The 2015 climate agreement will have to be based on all four pillars of the negotiations — mitigation, adaptation, finance and technology — for the four emerging economies, India, China, Brazil and South Africa ,to accept the new global pact.
This was decided in the closed-door meeting of the ministers of the BASIC group held in Delhi on Thursday and Friday. The four powerhouse economies have also agreed to table their respective international targets to the UN climate talks after mutual consultation.
The unanimity among the four countries is expected to push back the demands from developed countries that the main 2015 agreement be only about emission reduction actions and the related issues of sharing technology, finance and adaptation be delinked from less onerous decisions of the UN, which would be agreed upon later.
China’s minister Xie Zhenhua and India’s Environment minister Prakash Javadekar publicly stated they had exchanged information of the bilateral discussions held with the US on technical collaborations as well as talks on the negotiations.
They said so in the joint press conference held by the four after their talks. Sources in the meeting confirmed that both had shared details.
The exchange of information and reiteration of BASIC group and the multilateral forum of UN talks as the primary platform for drawing negotiating strategy are expected to scorch rumours of a Sino-US or US-India deal on the side about the 2015 agreement.
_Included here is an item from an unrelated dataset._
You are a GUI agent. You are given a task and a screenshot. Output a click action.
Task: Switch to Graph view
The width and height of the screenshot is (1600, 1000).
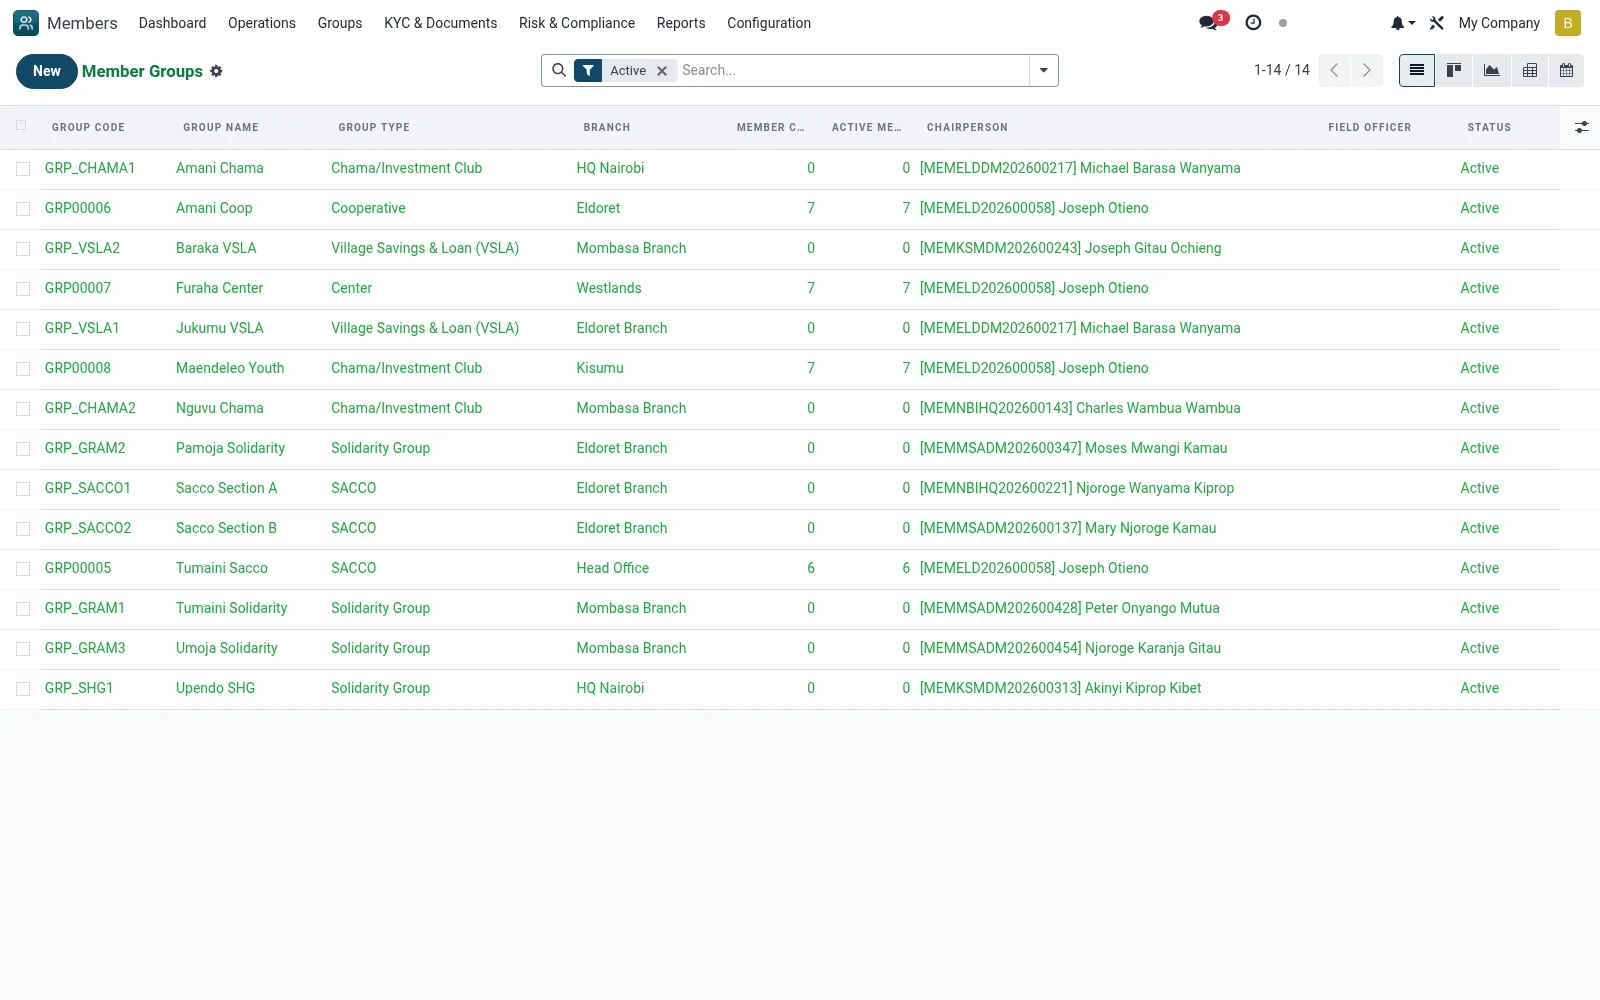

Sources privy to the BASIC meeting said these countries will ramp up their joint diplomatic outreach over the next year-and-a-half in the run-up to the 2015 UN climate meeting in Paris, where the new agreement is to be signed.
This signals a renewed vigour in the four-country group that gained prominence in 2009 but over the past years had become relatively less cohesive. The group is expected to reach out to other key developing country blocks in order to find common grounds for negotiations.
The group is also expected to jointly showcase the climate controlling actions each is taking domestically.
“What we found out that even on mitigation front, our actions, South Africa’s, Brazil’s and China’s actions, are more concrete than (that of ) many of the developed countries’. And, therefore, I will suggest that we will make a compendium of what we have done actually. We will put it before the world community,” said Javadekar.
The four countries will not commit any targets at the summit organised by the United Nations Secretary General in September this year at New York outside the formal UN climate negotiations. Though, some of the heads of the states are expected to attend the event. Prime Minister Narendra Modi is yet to decide on attending the summit.
The four countries will not commit any targets at the summit organised by the United Nations Secretary-General in September this year at New York.
The “intended nationally determined contributions” of the four countries will be submitted only to the UN Framework Convention on Climate Change, the four decided in the two-day deliberations. March 2015 has been set as the earliest date for submitting such actions that countries wish to volunteer.
Speaking after the meeting, both South African minister Bomo Edna Molewa and Brazilian deputy minister Francisco Gaetani noted that the UNSG summit was the occasion to generate more political momentum and for developed countries to show more commitment than they had so far to fight climate change and take leadership.
The BASIC meeting is to be followed up by India and China attending the Like-Minded Developing Countries’ five-day meeting, starting September 1, and another round of talks between the BASIC members later in South Africa.